The Yankees won again last night against the Rays, with my man Hideki Matsui popping a home run.  I have to say I’m a little concerned about Girardi’s insistence on playing Jason Giambi so much.  He isn’t really contributing to the team right now.  I never have understood why they don’t try Matsui at first.  He has good enough instincts to learn the position.  He sure couldn’t be a worse defensive first baseman than Giambi.  Like most big, slow, power hitting first baseman, Giambi’s decline looks like it might get really ugly.  Matsui at first would free up Damon to play left full time.  His arm sucks, but he still has pretty good range.  The team opens a short series against Boston tonight, which means the return of the preposterous hype that accompanies every Yankees-Red Sox series.

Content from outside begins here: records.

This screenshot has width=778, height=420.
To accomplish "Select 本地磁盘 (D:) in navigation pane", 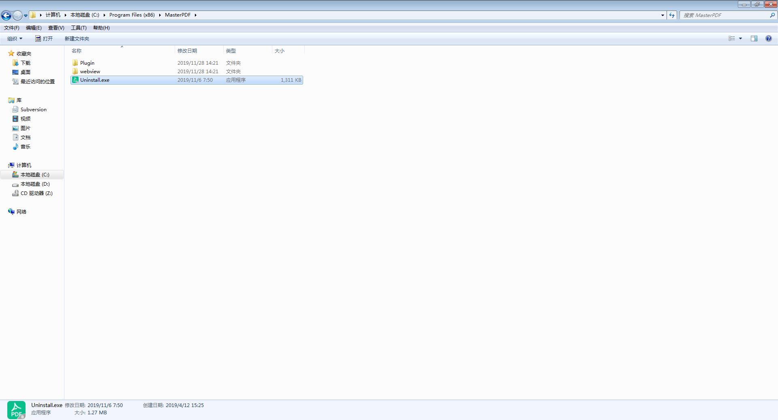I will [35, 184].
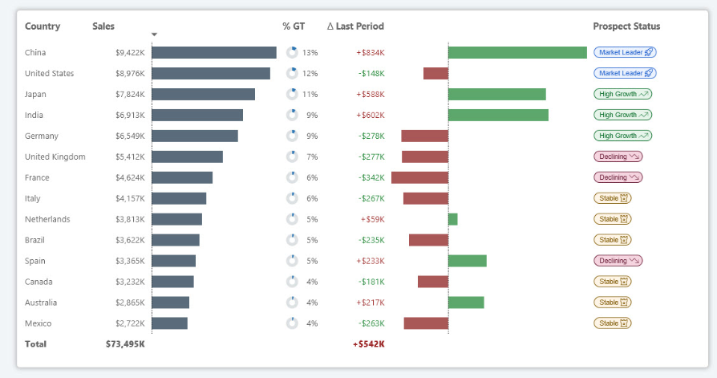Select the Country column header

(43, 26)
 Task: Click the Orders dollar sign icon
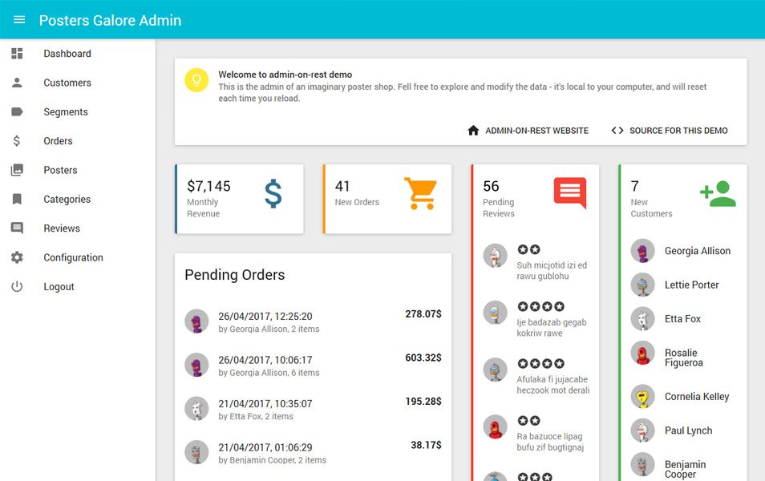(17, 141)
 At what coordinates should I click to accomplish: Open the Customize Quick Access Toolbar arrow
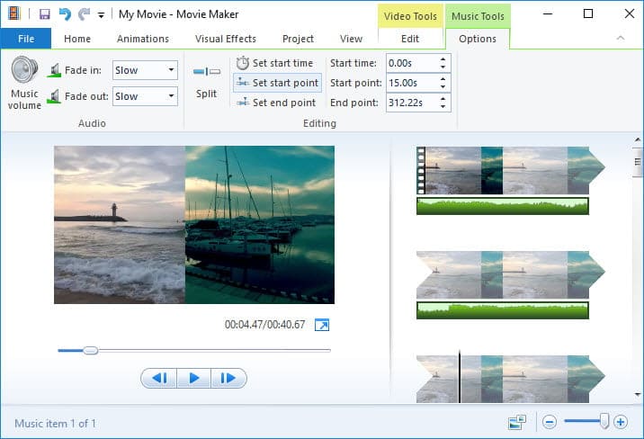click(x=101, y=15)
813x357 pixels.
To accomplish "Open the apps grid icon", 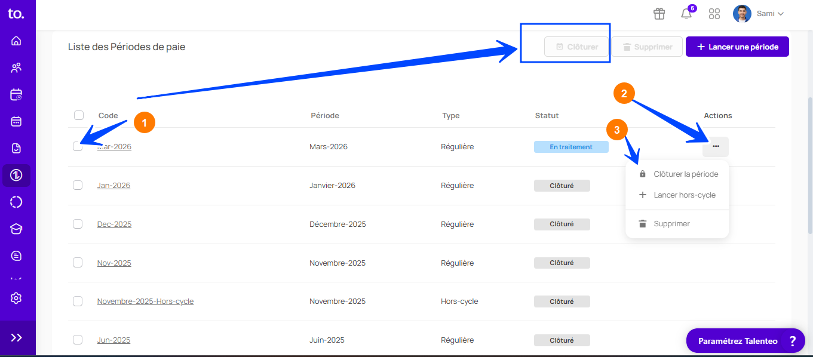I will (x=714, y=14).
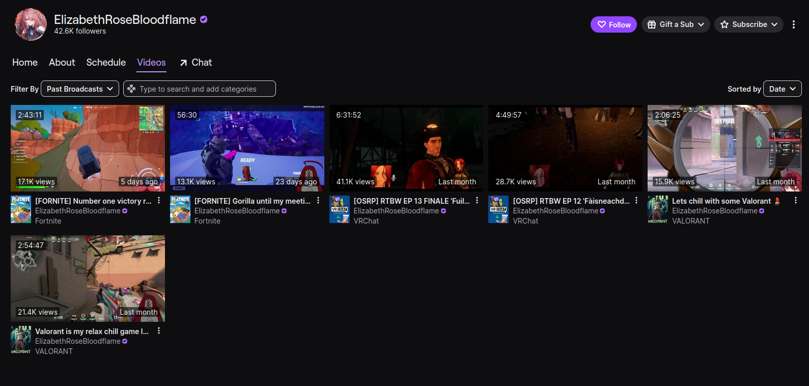Open options for Valorant relax chill video

tap(159, 331)
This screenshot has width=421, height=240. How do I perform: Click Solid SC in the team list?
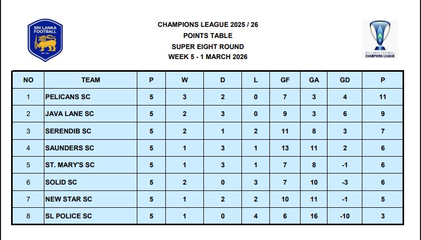point(61,182)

People seem to be enjoying the way I rag on ESPN and some of their more irritating employees.  It makes me feel good to know that there are a lot of other sports fans out there who don’t like the direction The Worldwide Leader in Self-Congratulation has been going in the past several years.  I get so sick of their overestimation of their place in the sports world.  The schmucks have to butt into everything.  Like these interviews with mangers mid-game.  What they consider cutting-edge is really just voyeuristic and obnoxious.  I wish the MLB managers would get together and refuse to do those ridiculous interviews.  The play-by-play announcers ask the same boring questions, and the ex-ballplayer color commentators fawn all over the managers and players because they lack any understanding that they are now the sports media and no longer “one of the boys”.  Pathetic.  Oh, and they have dumbass guests come into the press box and do more tedious interviews.  Then they top it off by having the con known as “user generated content”, where viewers send in questions and comments that are posted or read on air.  Hey idiots, they aren’t doing this because ESPN cares what you think about anything, they’re doing it because you are filling their time for them and making their workloads lighter.

Although baseball and football are my favorites, I also really get into hockey.  I’m a New York Rangers fan, and the Blueshirts are taking on the New Jersey Devils in the opening round of the playoffs.  They’re up 2 games to 1, with Game Four on tap for tonight.  Even if they win this round, I have to admit I don’t have much faith that they’ll get any further.  The team is maddeningly inconsistent, looking like the best team in the league some nights and getting pushed around by the positively awful Tampa Bay Lightning on others.  I hope the team will make some moves to get younger and not always count on bringing in veteran free agents.  Signing young goaltender Henrik Lundqvist, a home-grown Ranger, to a 6-year extension, was a step in the right direction.

Being an Asperger, I’m pretty funny about the way clothes feel.  Most days I wear t-shirts, and they have to be made of soft cotton to not drive me crazy.  Yeah, I know it’s weird, but I’ve always been that way.  Sometimes people ask me where I get my soft t-shirts, like if I give them one as a gift.  So, here’s an Asperger-approved list of places to get comfy t-shirts:

Tailgate Clothing Company www.tailgateclothing.com

Banner Supply Company www.bannersupplycompany.com

Banner shirts at shop.mlb.com and shop.nhl.com

Brass Tacks shirts and Retro Sport shirts at www.distantreplays.com

Anyone else excited about the new Grand Theft Auto game coming out in a few weeks?  My wife is already stockpiling dvd’s to watch and books to read while I make her a temporary video game widow.  The Vice City game from the GTA series is on my all-time top 5 games list, and I hope the new one will at least crack the top 20.  It’s been too long of a wait to have to be disappointed. 

All right, dear readers, everybody have a good night.